I’ll setup a second server in the internet and then play with the firewalls (inbound/outbound), maybe this will provide more light in the problem.
2 are on my homework, one with a local hostname (a raspberry pi) and the other localhost running on a macbook. This should exclude network effects. I also played with the firewalls of the internet servers and it always remained stable.
It appears the ipfs-cluster errors only accumulate if the localhost node is present in the network. The raspberry pi with a hostname doesn’t create issues.
My hypothesis is that two nodes that can’t talk to each other (the one in the home network) create the timeouts. Will do some more testing.
So, some more results. Yes, the error mentioned above appears if the two local nodes cannot see each other in the network. I assume their address is advertised, but then they cannot connect within the `ipfs-cluster` and hence create the error message.
I’m not even sure if it’s an error in the end, but either I haven’t fully understood how the cluster works (could be) or a feature would be nice to tell each `ipfs-cluster`-node which role it has (similar to `dhtserver` or `dhtclient` in IPFS).
There are some operations, like status which require connecting to every node to fetch status information. So if connection is not possible, then you probably see those errors.
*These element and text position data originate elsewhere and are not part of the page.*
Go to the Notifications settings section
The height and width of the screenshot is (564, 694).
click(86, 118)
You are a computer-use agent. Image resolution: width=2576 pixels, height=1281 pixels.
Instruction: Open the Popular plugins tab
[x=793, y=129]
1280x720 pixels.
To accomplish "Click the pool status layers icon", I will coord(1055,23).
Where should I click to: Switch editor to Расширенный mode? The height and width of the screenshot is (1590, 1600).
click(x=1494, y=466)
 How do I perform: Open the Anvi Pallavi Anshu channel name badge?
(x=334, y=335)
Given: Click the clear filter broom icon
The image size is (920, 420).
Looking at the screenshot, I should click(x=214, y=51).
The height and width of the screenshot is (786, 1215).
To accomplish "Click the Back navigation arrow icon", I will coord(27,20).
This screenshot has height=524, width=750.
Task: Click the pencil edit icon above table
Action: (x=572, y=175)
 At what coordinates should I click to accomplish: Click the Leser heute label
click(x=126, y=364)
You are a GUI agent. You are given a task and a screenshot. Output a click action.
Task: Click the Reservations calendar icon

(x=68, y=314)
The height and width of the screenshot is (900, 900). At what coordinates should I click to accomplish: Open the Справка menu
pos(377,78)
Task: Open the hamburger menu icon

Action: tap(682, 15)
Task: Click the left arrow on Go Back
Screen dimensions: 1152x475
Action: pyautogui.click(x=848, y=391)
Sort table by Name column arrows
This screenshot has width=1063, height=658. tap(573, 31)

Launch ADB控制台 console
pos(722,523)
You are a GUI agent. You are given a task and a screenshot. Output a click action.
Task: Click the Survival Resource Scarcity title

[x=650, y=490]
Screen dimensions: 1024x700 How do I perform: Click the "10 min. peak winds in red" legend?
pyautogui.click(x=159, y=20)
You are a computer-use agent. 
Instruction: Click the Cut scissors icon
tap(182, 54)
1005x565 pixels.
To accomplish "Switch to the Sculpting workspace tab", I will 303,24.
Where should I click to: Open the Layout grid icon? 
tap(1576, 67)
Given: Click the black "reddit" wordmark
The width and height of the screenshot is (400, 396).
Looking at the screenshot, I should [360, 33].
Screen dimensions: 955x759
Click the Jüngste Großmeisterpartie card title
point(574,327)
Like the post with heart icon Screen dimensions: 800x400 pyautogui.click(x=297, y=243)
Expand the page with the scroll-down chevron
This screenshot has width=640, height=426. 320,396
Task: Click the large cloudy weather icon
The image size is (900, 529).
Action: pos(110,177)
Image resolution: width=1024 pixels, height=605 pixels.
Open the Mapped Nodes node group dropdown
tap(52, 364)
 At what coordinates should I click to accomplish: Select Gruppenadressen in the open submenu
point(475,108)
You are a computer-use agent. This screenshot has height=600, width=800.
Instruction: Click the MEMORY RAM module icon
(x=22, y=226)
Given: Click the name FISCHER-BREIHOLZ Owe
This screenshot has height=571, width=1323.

However, given that those nodes have outbound connectivity and that the cluster is small, they should be connected and stay connected to everyone (particularly on a 2-peer cluster). The error suggests a connection could not be open, but there should have been an existing one established by the other peer.
So something, your firewall, the libp2p resource manager, or the libp2p connection manager or a bug is disallowing long-term connections.
If you can start with --loglevel=swarm2:debug,connmgr:debug your local node, and verify that things work from the server node very soon after the local node has started (meaning, it opened a connection) maybe that throws some light.
There is also ipfs-cluster-ctl health graph which should tell which connections are open, iirc.